The lecture will review a key dynamic in European historical archaeology, that is the relationship between artefacts and images, and in particular the questions raised in the study of historic domestic material culture depicted in the contemporaneous painting and prints. Both media underwent a major transformation from c. 1400. The introduction of oil on wood or canvas, which led to an industry in transportable art for the home, revolutionized the domestic interior for the economically privileged in North West Europe, while printmaking created a revolution in the communication of ideas and ideology. Oil painting of the Dutch Golden Age, particularly works depicting the domestic interior and still life compositions, appears at first glance a compelling source of social and cultural information for those studying the materiality and mentalities of European modernity.

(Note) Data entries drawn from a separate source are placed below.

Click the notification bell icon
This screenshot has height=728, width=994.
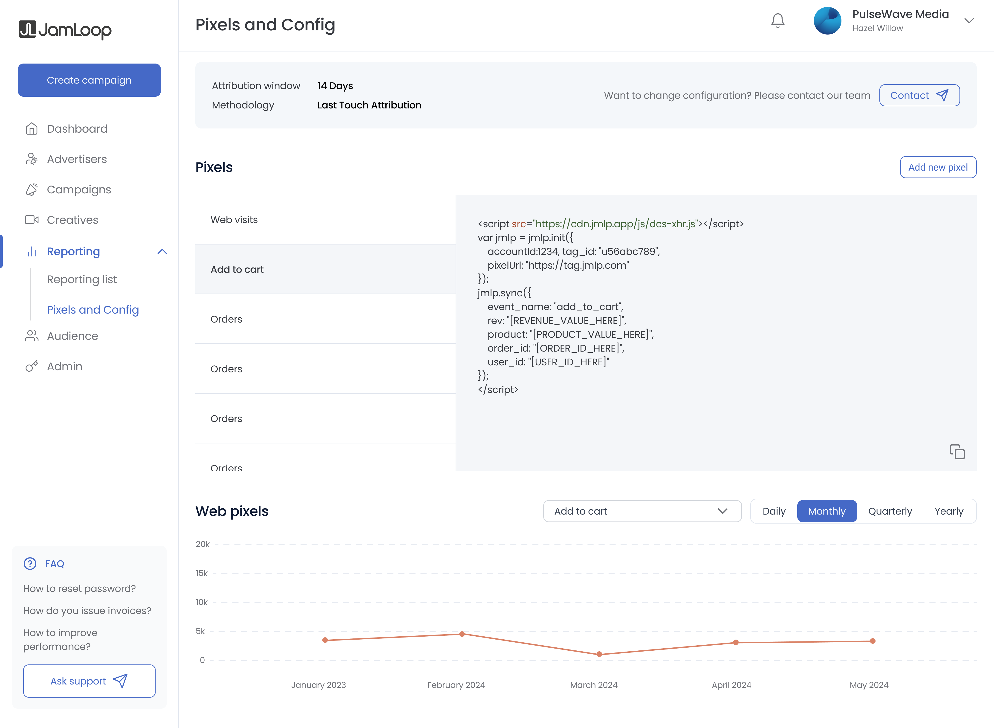tap(777, 21)
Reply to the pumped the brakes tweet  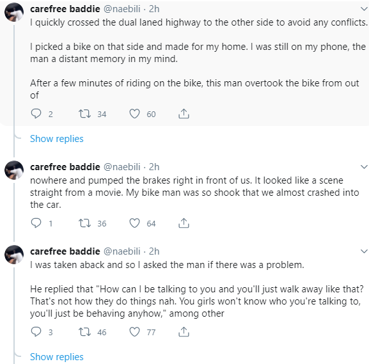click(36, 223)
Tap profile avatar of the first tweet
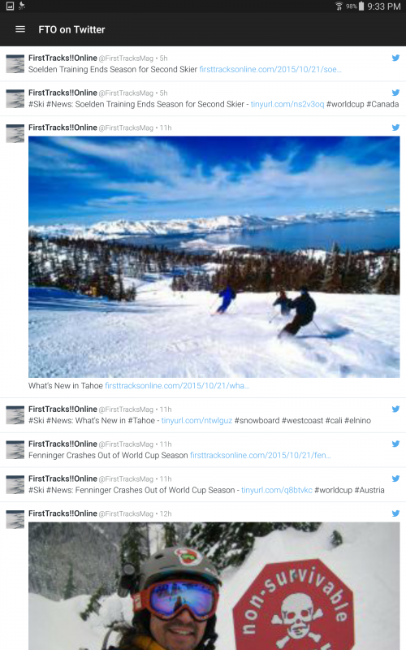406x650 pixels. (15, 64)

I will try to address the methodological and hermeneutic issues involved and some directions for cross-examining synchronous archaeological and pictorial sources.

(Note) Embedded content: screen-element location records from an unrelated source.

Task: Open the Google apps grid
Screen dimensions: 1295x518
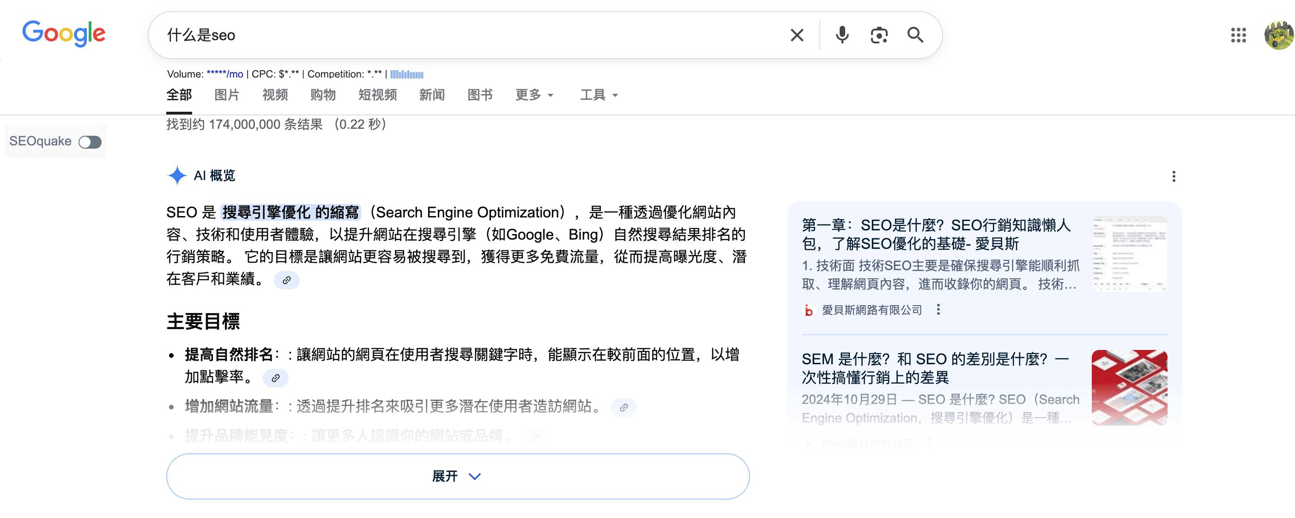Action: click(1239, 35)
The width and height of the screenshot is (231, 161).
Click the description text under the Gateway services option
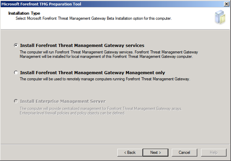[x=109, y=54]
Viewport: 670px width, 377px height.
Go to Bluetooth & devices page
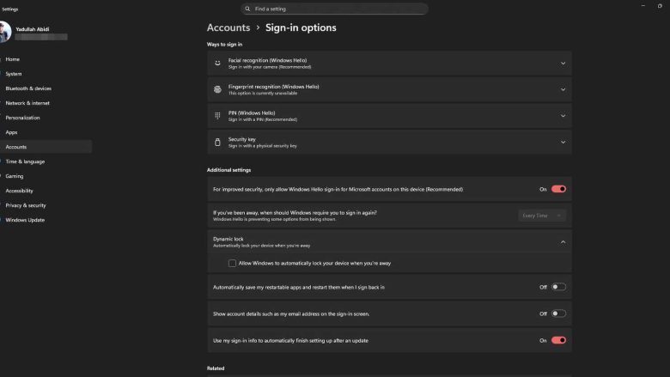coord(28,88)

The archaeological deposit, whether a rubbish pit or latrine shaft, post-hole or a midden, normally reflects the final point of discard or loss of a possession or utensil. The image, particularly those depicting the domestic interior, offer a glimpse of the ‘active lives’ of objects, in the moment before discard and crucially in their relationship to the building, its interior design and spatial configuration, and to other objects, which may or may not be functionally related. In addition, these sources also connect objects to people and place the artefact in a contemporaneous social and cultural matrix, which on discard is frequently ruptured.
We are only still on the brink of exploiting the rich iconographic resource for better understanding the utility and symbolic role of objects and their interrelationships in early modern European society. As the paintings and prints show us, objects were of critical importance to delivering a social, religious or moral message. Even the most utilitarian of objects held symbolic power in the visual documentary world. The prospect of structured comparative research offers new opportunities for exploring the material ‘Lebenswelt’ of the epoch. This short survey can only signal some of the thematic narratives offered by such a study. The need to develop pilot surveys of particular genres, subject areas or the works of individual artists, and to test some of our historical and archaeological data and assumptions, is as urgent now as it was ten or twenty years ago.
The lecture will take place on Wednesday 17th April at 4:30, and is followed by a wine reception.